## What this task involves
The line containing "Viewport: 993px width, 595px" and every line after it, through the end of the material: copy these exactly and nothing else, leaving pictures out.

(Exercise inputs)

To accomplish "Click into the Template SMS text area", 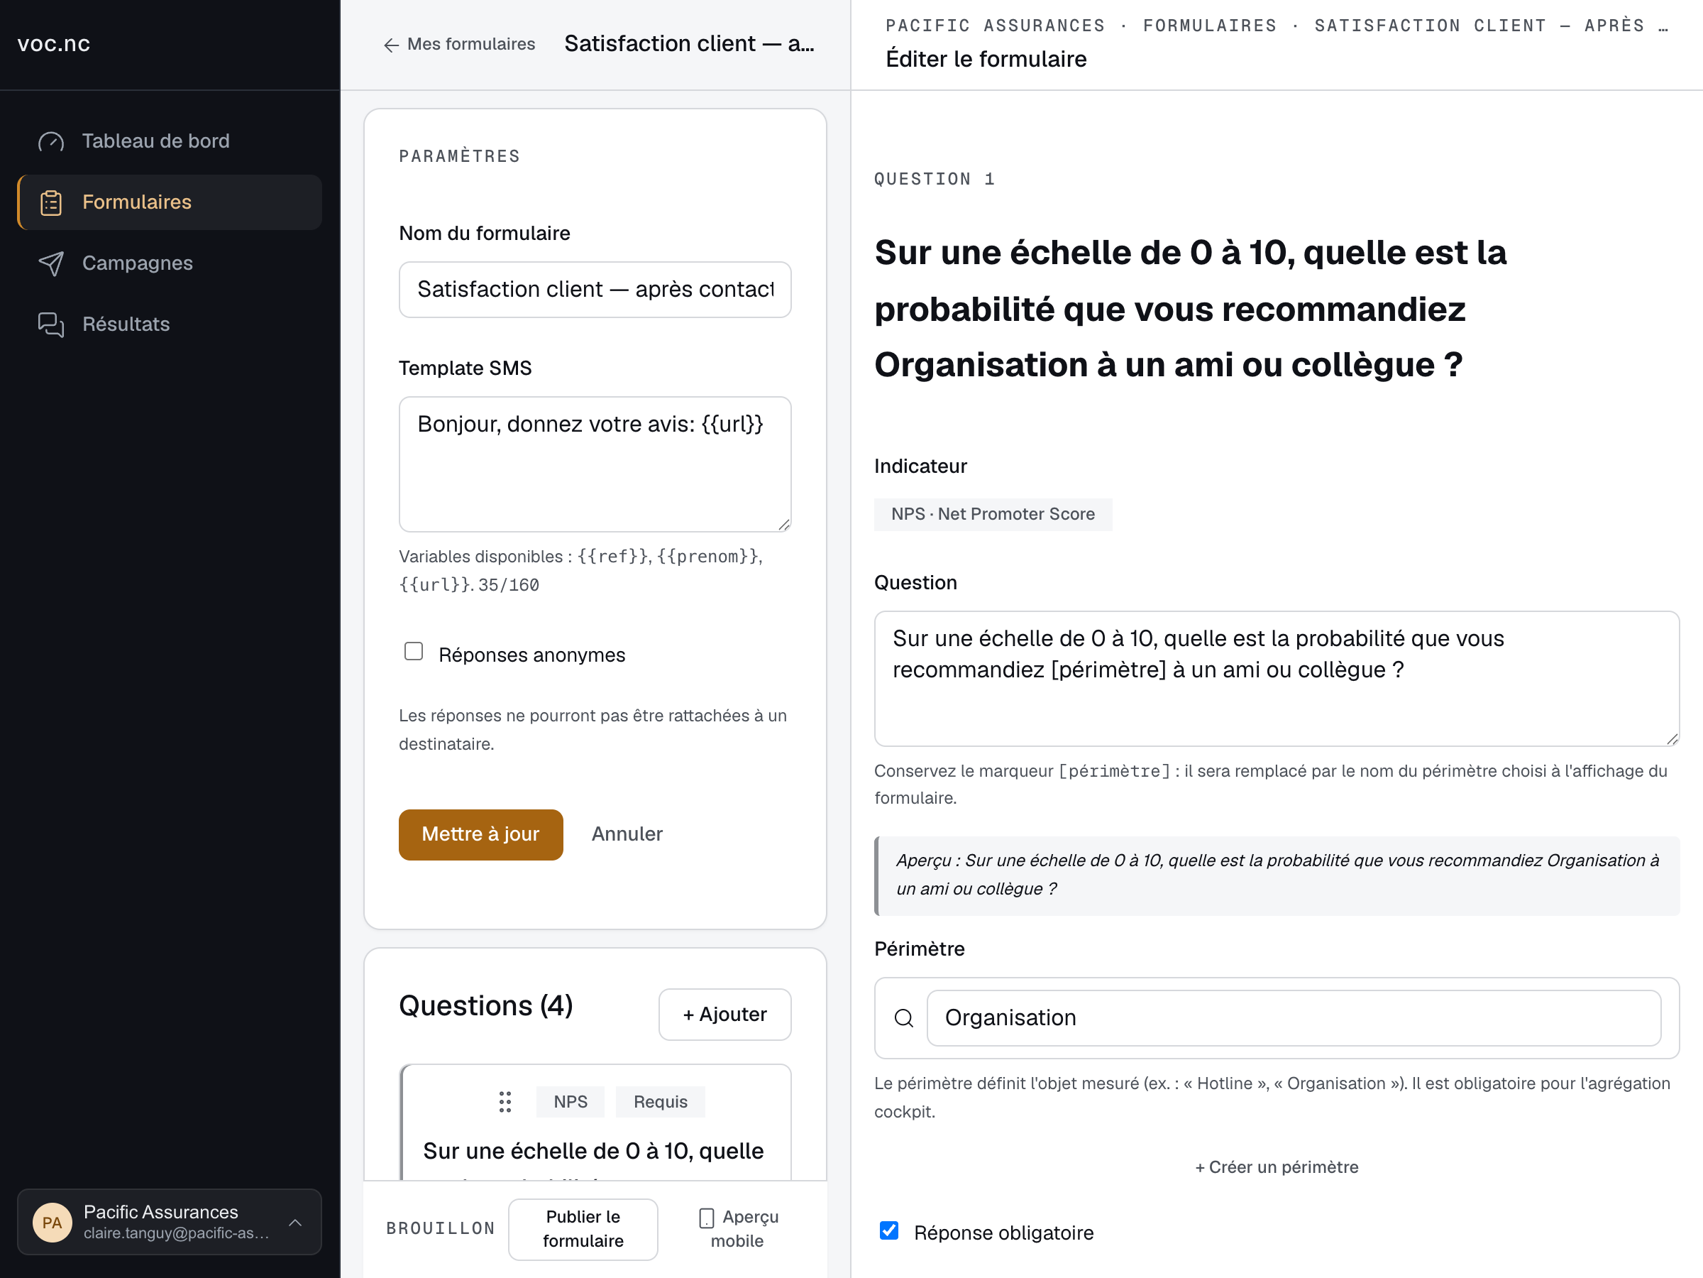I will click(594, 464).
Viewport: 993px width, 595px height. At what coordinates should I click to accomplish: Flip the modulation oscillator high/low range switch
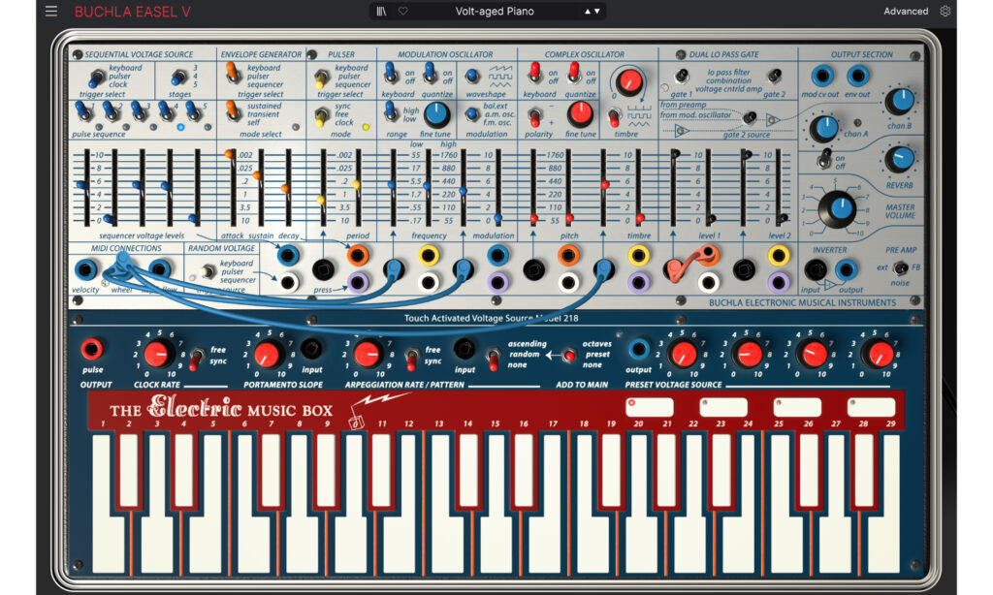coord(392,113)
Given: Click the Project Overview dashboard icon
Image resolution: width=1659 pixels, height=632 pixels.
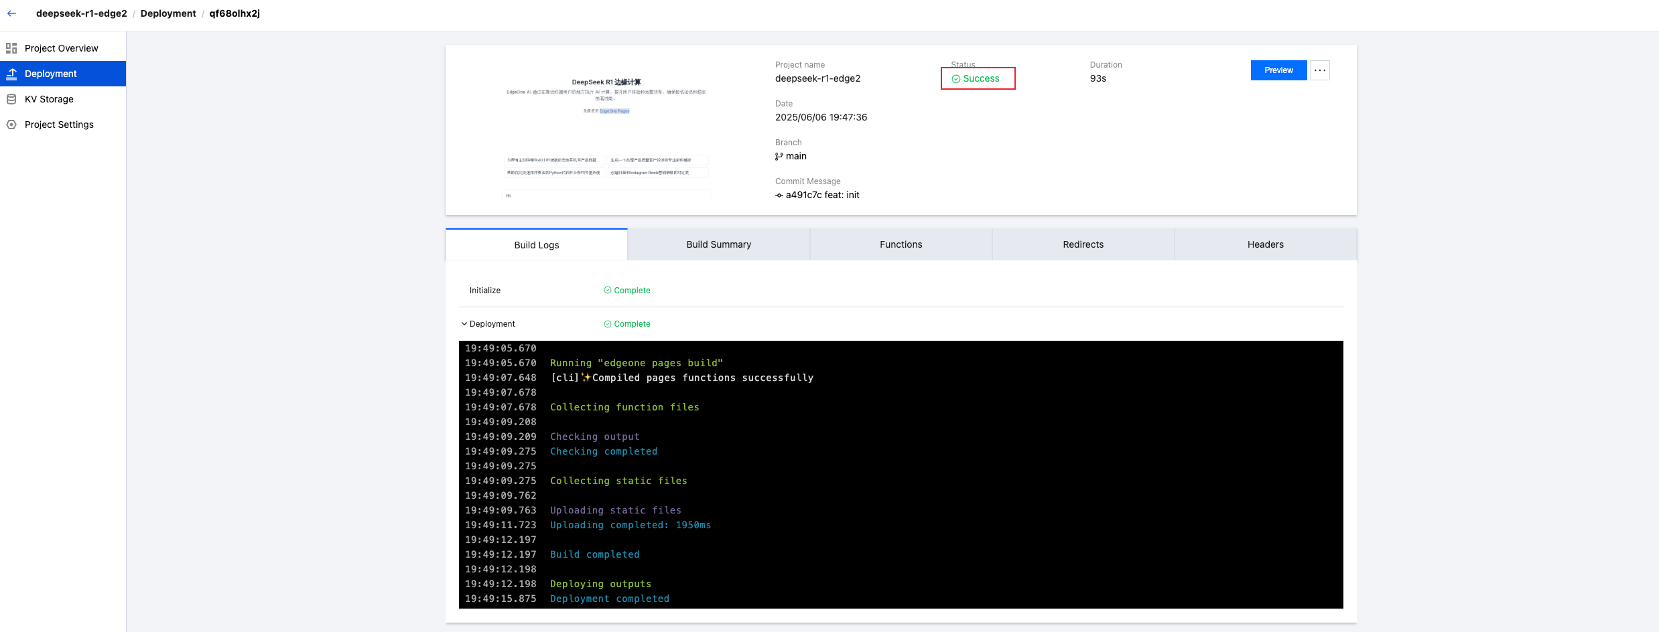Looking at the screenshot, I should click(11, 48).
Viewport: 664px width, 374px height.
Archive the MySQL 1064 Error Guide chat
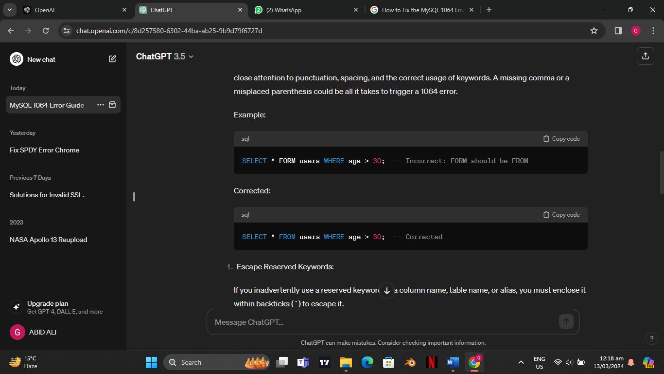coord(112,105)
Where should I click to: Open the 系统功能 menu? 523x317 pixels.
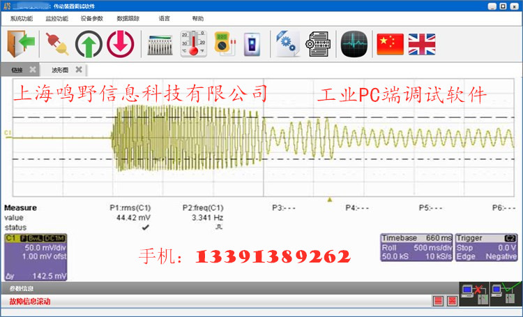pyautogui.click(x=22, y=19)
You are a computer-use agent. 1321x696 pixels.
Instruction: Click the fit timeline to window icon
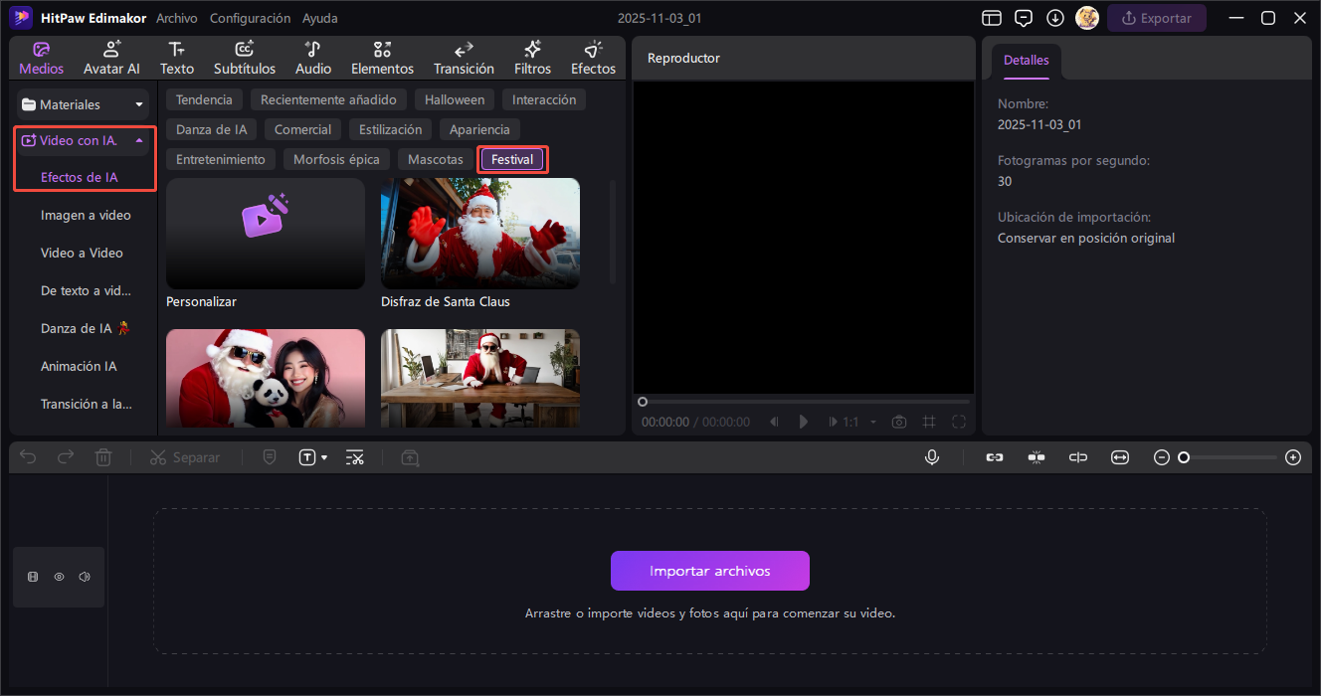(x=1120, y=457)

(End Exercise inputs)

## Output of the task
Viewport: 993px width, 595px height. At what coordinates should I click to accomplish: Flip the modulation oscillator high/low range switch
coord(392,113)
Given: Click the Project Overview dashboard icon
Image resolution: width=1659 pixels, height=632 pixels.
Looking at the screenshot, I should click(11, 48).
Viewport: 664px width, 374px height.
Archive the MySQL 1064 Error Guide chat
coord(112,105)
Where should I click to: Open the 系统功能 menu? 523x317 pixels.
pyautogui.click(x=22, y=19)
You are a computer-use agent. 1321x696 pixels.
Instruction: Click the fit timeline to window icon
(x=1120, y=457)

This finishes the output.